Quels sont ces gouffres qui nous menacent ? :

 

  • à l’ordre du jour il y a : la destruction rapide des vestiges encore actifs de la démocratie politique, par la dictature rampante de la charia. C’est un des gouffres, celui que le « on », qui lui a lu mon article, refuse obstinément de voir.

 

  • La dislocation des restes de souveraineté démocratique, par la soumission à la bureaucratie bruxelloise et à ses prolongements « privés », les agences de notation, la non-restauration de la Banque de France ainsi que la poursuite du démantèlement de la souveraineté monétaire de l’État, sont un autre gouffre.

 

Ces deux gouffres ne font plus qu’un, lorsqu’on trouve judicieux d’aller demander à l’Émir du Qatar les liquidités qui font défaut ici où là, ou lorsque l’actuelle directrice du FMI explique : que le capital financier, -qui est l’impérialisme émergent du 21ème siècle issu de la rente pétrolière-, cet impérialisme d’exportation du capital financier, appelé aussi « finance islamique », pourrait sauver nos collectivités territoriales en manque de moyens pour continuer leurs missions nécessaires.

Certains, comme ce proche, qui ont fait campagne en 1980, pour défendre les militants trotskistes du PST d’Iran (parti socialiste des travailleurs- Quatrième internationale), menacés de la potence par les tribunaux et les bourreaux de Khomeyni, veulent toujours se convaincre que la direction de leur parti a raison.

Non, veulent-ils se persuader, -en fermant obstinément les yeux sur ce qu’ils voient eux-mêmes chaque jour-, les risques de destruction de la démocratie politique, par l’islamisation croissante, ne sont que fantasmes et que préjugés xénophobes.

Ces préjugés, ânonnent-ils, sont aussi dangereux que l’était la dénonciation raciste de « l’enjuivement de la société française », dénoncé dans les années trente, par des organisations qui se retrouveront aux côtés du nazisme en 1940.

 

Zeus rend aveugle ou fou ceux qu’il veut perdre.

 

Aveugles et sourds volontaires, ils cherchent à nier la réalité quotidienne. Ils tentent de se convaincre, et cherchent à convaincre les autres : que les salafistes ne sont, dans nos banlieues, que de pittoresques personnages, rien d’autre. Ils ne seraient que des équivalents islamiques, de nos Juifs hassidiques, vous savez, ces étranges et nostalgiques porteurs de « payèss » (papillotes), de streimel et de bas blancs, tout droit venus du passé des steit’l des Karpathes et de Pologne orientale.

 

Le quotidien des populations -chrétiennes du Nigeria, ou musulmanes pas assez musulmanes du Darfour- n’aurait rien à voir avec la montée des niqab, ni avec celle de l’insolence provocatrice des « soldats » du djihad que recrutait Forza Alizzane, que recrutent toujours quelques autres groupements djihadistes sévissant dans notre pays.

 

Les 166 tués dans le dernier attentat accompli dans la grande cité du nord du Nigeria n’aurait aucun rapport avec ce que nous vivons et avec les problèmes de ce pays.

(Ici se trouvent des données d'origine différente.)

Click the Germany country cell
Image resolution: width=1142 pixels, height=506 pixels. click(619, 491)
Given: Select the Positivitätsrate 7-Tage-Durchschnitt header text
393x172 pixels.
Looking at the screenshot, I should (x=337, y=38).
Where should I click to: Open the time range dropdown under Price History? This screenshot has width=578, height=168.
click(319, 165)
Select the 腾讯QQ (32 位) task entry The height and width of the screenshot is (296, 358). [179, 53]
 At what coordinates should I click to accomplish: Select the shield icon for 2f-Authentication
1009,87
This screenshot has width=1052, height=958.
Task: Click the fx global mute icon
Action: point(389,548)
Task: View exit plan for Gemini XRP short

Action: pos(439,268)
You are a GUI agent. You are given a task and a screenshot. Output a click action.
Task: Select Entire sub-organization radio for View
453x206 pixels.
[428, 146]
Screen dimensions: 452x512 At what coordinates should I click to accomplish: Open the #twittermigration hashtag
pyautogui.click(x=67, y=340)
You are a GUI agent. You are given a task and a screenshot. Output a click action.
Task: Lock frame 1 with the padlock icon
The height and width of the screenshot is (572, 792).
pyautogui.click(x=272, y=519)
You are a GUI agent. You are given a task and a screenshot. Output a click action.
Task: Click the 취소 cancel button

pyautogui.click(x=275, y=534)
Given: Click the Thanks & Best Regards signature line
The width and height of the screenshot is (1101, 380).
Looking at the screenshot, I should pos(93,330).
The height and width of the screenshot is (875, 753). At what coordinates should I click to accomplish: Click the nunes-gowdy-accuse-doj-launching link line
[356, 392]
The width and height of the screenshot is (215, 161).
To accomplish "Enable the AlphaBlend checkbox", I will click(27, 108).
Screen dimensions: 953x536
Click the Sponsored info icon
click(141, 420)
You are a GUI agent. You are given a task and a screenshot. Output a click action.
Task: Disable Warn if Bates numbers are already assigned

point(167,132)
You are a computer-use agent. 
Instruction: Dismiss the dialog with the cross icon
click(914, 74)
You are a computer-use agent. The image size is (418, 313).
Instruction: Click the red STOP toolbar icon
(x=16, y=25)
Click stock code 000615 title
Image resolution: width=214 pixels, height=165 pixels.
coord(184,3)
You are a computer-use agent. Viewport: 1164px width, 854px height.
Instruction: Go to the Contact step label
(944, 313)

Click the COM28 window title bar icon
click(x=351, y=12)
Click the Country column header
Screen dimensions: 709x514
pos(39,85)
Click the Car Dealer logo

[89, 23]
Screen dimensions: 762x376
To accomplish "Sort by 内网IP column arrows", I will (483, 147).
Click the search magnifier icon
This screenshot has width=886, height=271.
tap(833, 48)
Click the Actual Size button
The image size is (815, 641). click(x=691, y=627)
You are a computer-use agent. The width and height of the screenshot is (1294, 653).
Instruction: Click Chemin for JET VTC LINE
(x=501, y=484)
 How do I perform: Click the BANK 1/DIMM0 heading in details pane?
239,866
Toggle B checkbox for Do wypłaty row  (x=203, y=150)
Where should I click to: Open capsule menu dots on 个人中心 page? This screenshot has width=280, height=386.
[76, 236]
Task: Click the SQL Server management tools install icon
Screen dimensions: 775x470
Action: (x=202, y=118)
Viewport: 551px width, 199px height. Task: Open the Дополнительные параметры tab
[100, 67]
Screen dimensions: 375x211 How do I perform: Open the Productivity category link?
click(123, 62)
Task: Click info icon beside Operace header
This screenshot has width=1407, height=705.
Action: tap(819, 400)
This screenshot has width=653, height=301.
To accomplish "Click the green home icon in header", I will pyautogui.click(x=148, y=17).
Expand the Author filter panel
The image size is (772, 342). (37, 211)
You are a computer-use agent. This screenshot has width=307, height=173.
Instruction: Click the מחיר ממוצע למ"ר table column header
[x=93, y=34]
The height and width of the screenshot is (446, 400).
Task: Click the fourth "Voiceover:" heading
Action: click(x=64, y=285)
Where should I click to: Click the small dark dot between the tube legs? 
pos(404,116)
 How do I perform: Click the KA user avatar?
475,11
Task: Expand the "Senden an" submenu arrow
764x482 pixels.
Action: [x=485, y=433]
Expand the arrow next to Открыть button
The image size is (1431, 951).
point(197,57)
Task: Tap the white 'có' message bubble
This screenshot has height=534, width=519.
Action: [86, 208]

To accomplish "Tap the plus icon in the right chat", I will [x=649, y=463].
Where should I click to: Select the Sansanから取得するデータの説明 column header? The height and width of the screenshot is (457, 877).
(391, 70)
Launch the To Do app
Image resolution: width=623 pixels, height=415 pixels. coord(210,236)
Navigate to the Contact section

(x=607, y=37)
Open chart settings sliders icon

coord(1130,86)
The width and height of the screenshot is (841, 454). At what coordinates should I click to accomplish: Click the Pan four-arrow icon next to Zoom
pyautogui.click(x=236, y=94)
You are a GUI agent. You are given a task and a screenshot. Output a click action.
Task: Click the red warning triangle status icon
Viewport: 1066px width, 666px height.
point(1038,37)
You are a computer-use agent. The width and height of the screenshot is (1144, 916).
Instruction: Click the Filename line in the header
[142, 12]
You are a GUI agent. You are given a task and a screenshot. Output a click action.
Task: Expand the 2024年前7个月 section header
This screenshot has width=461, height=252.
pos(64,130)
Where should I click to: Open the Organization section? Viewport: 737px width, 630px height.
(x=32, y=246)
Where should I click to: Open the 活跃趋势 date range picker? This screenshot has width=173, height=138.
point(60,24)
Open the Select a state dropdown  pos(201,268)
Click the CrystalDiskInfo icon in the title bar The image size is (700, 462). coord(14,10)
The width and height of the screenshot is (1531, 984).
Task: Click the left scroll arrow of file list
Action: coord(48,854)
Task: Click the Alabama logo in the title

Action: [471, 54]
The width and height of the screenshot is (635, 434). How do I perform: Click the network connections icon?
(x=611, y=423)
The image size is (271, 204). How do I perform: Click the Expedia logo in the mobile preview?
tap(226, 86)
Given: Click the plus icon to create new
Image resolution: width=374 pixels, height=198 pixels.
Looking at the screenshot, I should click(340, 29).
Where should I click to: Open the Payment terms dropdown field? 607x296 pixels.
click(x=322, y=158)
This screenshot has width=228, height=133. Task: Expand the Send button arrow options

 Puissent-ils avoir raison. Puissé-je avoir tort.

 

Alain Rubin

 

*1 Il est « Minuit dans le siècle ». Je crois que c’est l’ancien partisan de Trotski, Victor Serge, bolchevique de la première heure de la révolution russe de 1917, militant -en Russie même- de l’opposition bolchevique-léniniste des années vingt-trente, combattant de la première heure contre le despotisme et la violence de la bureaucratie usurpatrice, qui aura cette formule, pour qualifier la contre-révolution la plus brutale agissant sous les mots d’ordre de la révolution et de l’égalité sociale qu’elle étranglait de toute ses forces.

« Minuit dans le siècle », reprendra aussi Trotski, au moment des impostures judiciaires des années 1936-1938, qui enverront à la mort des dizaines de milliers de socialistes et de communistes, qui expédieront vers les glaces du goulag, pour y devenir forçat, des millions d’ouvriers et de paysans des différentes républiques prétendument socialistes et soviétiques.